(Saved data entries)
※
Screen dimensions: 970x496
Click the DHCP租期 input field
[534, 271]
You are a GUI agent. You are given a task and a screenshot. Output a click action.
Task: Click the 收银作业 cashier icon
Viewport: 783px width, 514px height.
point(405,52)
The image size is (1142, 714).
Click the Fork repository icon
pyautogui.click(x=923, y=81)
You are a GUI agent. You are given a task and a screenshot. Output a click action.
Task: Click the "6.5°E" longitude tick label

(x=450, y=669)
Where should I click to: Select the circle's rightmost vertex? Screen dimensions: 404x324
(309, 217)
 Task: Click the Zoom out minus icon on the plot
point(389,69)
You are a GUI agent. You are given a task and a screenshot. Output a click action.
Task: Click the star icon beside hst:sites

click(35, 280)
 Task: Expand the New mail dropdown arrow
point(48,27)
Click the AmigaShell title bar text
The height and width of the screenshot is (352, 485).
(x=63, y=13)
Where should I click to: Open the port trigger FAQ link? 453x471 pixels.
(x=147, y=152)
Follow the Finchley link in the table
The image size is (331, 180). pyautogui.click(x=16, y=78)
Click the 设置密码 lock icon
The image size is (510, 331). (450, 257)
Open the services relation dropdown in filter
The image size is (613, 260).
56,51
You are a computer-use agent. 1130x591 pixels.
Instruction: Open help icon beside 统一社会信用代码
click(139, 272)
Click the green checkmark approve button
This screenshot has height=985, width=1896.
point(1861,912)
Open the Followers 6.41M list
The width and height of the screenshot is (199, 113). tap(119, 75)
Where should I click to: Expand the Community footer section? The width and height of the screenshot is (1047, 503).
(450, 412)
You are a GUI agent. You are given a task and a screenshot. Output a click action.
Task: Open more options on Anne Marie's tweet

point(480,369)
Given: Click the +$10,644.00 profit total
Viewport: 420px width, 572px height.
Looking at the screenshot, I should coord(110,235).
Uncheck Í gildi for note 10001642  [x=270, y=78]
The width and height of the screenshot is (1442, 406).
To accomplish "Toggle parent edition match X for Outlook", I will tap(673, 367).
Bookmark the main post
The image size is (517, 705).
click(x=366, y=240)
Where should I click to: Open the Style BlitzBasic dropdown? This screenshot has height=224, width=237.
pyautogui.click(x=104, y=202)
※
▶ Your instructions
Would you transcribe the data above exactly as it stands?

▶ Answer to this task
Screen dimensions: 970x496
Click the DHCP租期 input field
[534, 271]
You are a GUI agent. You are given a task and a screenshot. Output a click action.
Task: Click the 收银作业 cashier icon
Viewport: 783px width, 514px height.
point(405,52)
The image size is (1142, 714).
Click the Fork repository icon
pyautogui.click(x=923, y=81)
You are a GUI agent. You are given a task and a screenshot. Output a click action.
Task: Click the "6.5°E" longitude tick label

(x=450, y=669)
Where should I click to: Select the circle's rightmost vertex? Screen dimensions: 404x324
(309, 217)
 Task: Click the Zoom out minus icon on the plot
point(389,69)
You are a GUI agent. You are given a task and a screenshot. Output a click action.
Task: Click the star icon beside hst:sites

click(35, 280)
 Task: Expand the New mail dropdown arrow
point(48,27)
Click the AmigaShell title bar text
The height and width of the screenshot is (352, 485).
(x=63, y=13)
Where should I click to: Open the port trigger FAQ link? 453x471 pixels.
(x=147, y=152)
Follow the Finchley link in the table
The image size is (331, 180). pyautogui.click(x=16, y=78)
Click the 设置密码 lock icon
The image size is (510, 331). (450, 257)
Open the services relation dropdown in filter
The image size is (613, 260).
56,51
You are a computer-use agent. 1130x591 pixels.
Instruction: Open help icon beside 统一社会信用代码
click(139, 272)
Click the green checkmark approve button
This screenshot has height=985, width=1896.
point(1861,912)
Open the Followers 6.41M list
The width and height of the screenshot is (199, 113). tap(119, 75)
Where should I click to: Expand the Community footer section? The width and height of the screenshot is (1047, 503).
(450, 412)
You are a GUI agent. You are given a task and a screenshot. Output a click action.
Task: Open more options on Anne Marie's tweet

point(480,369)
Given: Click the +$10,644.00 profit total
Viewport: 420px width, 572px height.
Looking at the screenshot, I should coord(110,235).
Uncheck Í gildi for note 10001642  [x=270, y=78]
The width and height of the screenshot is (1442, 406).
To accomplish "Toggle parent edition match X for Outlook", I will tap(673, 367).
Bookmark the main post
The image size is (517, 705).
click(x=366, y=240)
Where should I click to: Open the Style BlitzBasic dropdown? This screenshot has height=224, width=237.
pyautogui.click(x=104, y=202)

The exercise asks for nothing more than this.